Supplied text —
+ + +

On Monday, a rather unprecedented event occurred. The BBC, in its long-running but generally dumbed-down Panorama slot, broadcast a half-hour programme — Britain on the Brink: Back to the 70s? — which took off the blinkers, or the rose-coloured spectacles, that much of the mainstream media have clamped on Britain’s face since the cruel and incompetent Tories began laying waste to the British economy two years ago.
Those of us with any intelligence — and I don’t count George Osborne and David Cameron or any of the other clowns masquerading as functional ministers in this category — knew that the government’s claims that, despite all evidence to the contrary, savage austerity cuts to the state provision of almost services, accompanied by up to a million job losses, would allow the private sector to ride in on a white charger dispensing new jobs like confetti were the worst sort of fantasy. The truth, of course, is that savage austerity cuts always — always — mean an economic death spiral, and the only way out of a recession is to spend wisely to stimulate demand.
In addition, of course, those not blinded by having studied the propaganda that mostly passes for economics would also have realised that the private sector’s ability to provide answers has come to an end. In truth, the motto that private was better than public was largely a ruse of Margaret Thatcher’s to destroy Britain’s manufacturing, and then plunder the family silver for profit — the nationalised industries and some other necessary state-provided services.

+ + +

Collected material —
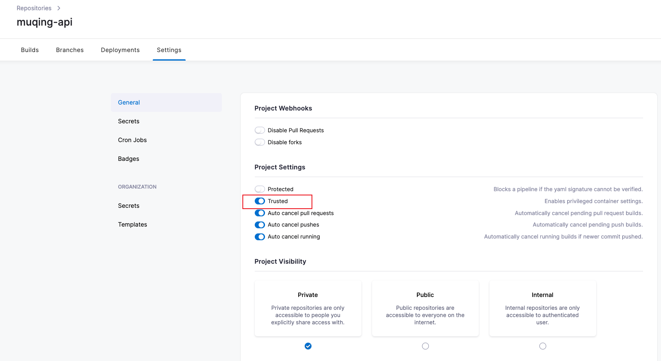Choose Internal repository visibility
Viewport: 661px width, 361px height.
tap(542, 346)
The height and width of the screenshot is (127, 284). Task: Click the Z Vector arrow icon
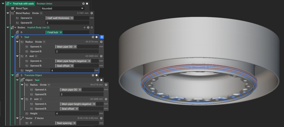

+ + +

Continue the commentary on Britain's austerity cuts, picking up after its final sentence.

Response —
Thatcher and her advisors at least had a vision, of a liberalised financial sector that would be free to create wealth in an innovative manner, unrestrained by what was regarded as unnecessary oversight — but that, in turn, led, with the help of New Labour’s absolute dedication to facilitating the enrichment of those who desired to be filthy rich, to the global economic crash of 2008, which in turn, led to the banking bailouts, the increased unemployment and the increased government expenditure and reduced revenues that, we are told, have necessitated the savage austerity cuts to which we, the ordinary people of Britain — and not the rich and the filthy rich — are currently being subjected.
And again, the truth is that, once the labour market was outsourced to foreign climes, and bankers lost interest in actually investing in real people with saleable ideas and unemployed people to employ — becoming, instead, more interested in clever games that involved hoodwinking clients, lying to all and sundry about their probity, and taking over and asset-stripping companies and even whole economies for short-term gain — the UK, and other Western countries, were doomed to a slow death that only a true vision of renewal, and an intelligent application of Keynesian stimulus, will be able to address.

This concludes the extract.